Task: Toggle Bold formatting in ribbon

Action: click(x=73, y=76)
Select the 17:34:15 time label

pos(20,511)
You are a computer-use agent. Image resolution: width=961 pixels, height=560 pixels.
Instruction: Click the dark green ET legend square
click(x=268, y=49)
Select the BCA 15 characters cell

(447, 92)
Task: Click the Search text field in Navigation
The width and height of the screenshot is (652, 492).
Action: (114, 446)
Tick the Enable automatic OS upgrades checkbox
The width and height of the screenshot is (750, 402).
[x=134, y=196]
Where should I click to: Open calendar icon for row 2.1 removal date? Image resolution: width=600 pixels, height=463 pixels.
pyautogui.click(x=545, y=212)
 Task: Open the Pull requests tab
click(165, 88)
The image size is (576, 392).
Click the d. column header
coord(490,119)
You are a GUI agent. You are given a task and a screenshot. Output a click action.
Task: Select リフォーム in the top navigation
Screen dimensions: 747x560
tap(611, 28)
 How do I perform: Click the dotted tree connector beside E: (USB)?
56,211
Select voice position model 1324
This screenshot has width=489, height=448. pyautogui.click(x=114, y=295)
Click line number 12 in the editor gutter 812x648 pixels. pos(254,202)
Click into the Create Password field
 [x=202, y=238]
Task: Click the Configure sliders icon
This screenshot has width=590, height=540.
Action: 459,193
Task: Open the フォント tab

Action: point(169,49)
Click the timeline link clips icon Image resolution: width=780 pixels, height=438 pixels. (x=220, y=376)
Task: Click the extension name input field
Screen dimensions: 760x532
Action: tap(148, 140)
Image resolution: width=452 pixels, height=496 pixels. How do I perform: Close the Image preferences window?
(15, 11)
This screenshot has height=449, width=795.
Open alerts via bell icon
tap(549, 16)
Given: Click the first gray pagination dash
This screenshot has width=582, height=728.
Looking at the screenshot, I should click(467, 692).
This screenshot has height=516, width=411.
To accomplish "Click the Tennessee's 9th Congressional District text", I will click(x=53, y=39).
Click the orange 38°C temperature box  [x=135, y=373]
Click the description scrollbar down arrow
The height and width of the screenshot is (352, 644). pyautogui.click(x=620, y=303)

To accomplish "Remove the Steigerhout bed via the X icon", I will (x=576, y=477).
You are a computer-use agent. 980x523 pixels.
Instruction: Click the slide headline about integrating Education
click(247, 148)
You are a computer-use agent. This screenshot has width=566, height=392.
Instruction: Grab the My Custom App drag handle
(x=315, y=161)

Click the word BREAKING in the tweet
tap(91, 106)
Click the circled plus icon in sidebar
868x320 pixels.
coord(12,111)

» **Assigned task**
From the line holding "Click the circled plus icon in sidebar" to the last line of the records, quote each line exactly and add nothing.

» **Exercise output**
Click the circled plus icon in sidebar
868x320 pixels.
coord(12,111)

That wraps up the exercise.